Ricerche di mercato, tendenze sensoriali, nuovi metodi e analisi di prodotti
 

La grammatica dei sapori

Non sappiamo ancora se esiste, ma intanto è stata pubblicata. Con questo titolo è infatti uscito il libro di Niki Segnit edito in Italia da Gribaudo. La tendenza italiana a fare tradurre e licenziare alle stampe libri stranieri è cosa nota e di per sé potrebbe essere apprezzabile se l’editore ricorresse a esperti nella scelta e nella traduzione. Così non pare sia avvenuto per la citata opera.
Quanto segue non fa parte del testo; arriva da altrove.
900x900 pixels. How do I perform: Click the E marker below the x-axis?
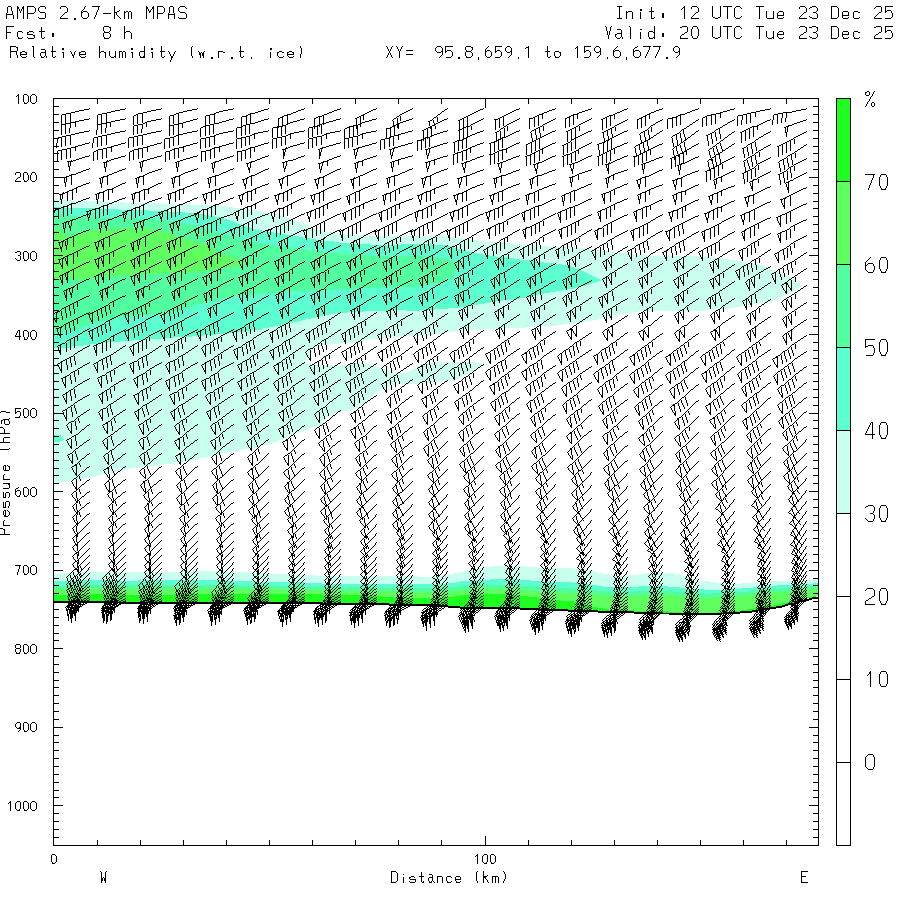(803, 878)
A cominciare dal titolo che nell’edizione originale è “The Flavour Thesaurus”. Tradurre “flavour” con sapori è quanto meno dubbio, in quanto il “flavour” è il complesso delle percezioni che si hanno nel cavo orale che afferiscono ai canali di comunicazione del gusto, del sistema somestesico e dell’olfatto. A noi sensorialisti questa parola inglese ha sempre dato problemi perché per preparare un buon assaggiatore abbiamo la necessità di fargli individuare, con la maggior precisione possibile, l’organo di senso portatore di una percezione. La confusione rallenta infatti enormemente l’apprendimento.

A parte questo, quando poi si apre il libro, si scopre una fantastica ruota in cui compaiono solo aromi, tranne uno denominato “sale e salamoia” poi esplicitato in pesce affumicato, bacon e prosciutto crudo. Se da una parte non abbiamo mai sentito nel sale puro (cloruro di sodio) l’odore del pesce, dall’altra non siamo mai riusciti a percepire il salato annusando il prosciutto.

Se l’editore ha la responsabilità di una cattiva traduzione (rilevabile anche in altre parti) perché sarebbe stato corretto tradurre “flavour” con “aroma”, l’autrice, esperta di marketing, in quanto a confusione non è da meno. Qualche notizia sul perché si apprende leggendo i ringraziamenti nei quali esprime una sentita gratitudine per l’aiuto che le hanno dato i tassisti, nobile categoria di lavoratori che però non ci risulta molto preparata in analisi sensoriale. Se riteniamo non imputabile a lei quando leggiamo “… Il sapore è percepito soprattutto tramite l’olfatto” perché ci pare un’altra sciocchezza del traduttore, non possiamo rimanere indifferenti quando apprendiamo che il basilico ha una spiccata nota di chiodi di garofano e che questi le ricordano un chiodo arrugginito quando lo mette in bocca.

Che l’analisi sensoriale sia una materia difficile ne siamo convinti e ne abbiamo la riprova tutti i giorni, che ci sia la necessità di educare la gente alla percezione per farla vivere meglio è innegabile, ma proprio per questo abbiamo bisogno di una divulgazione seria e scientificamente inappuntabile. Che non troviamo in questo libro.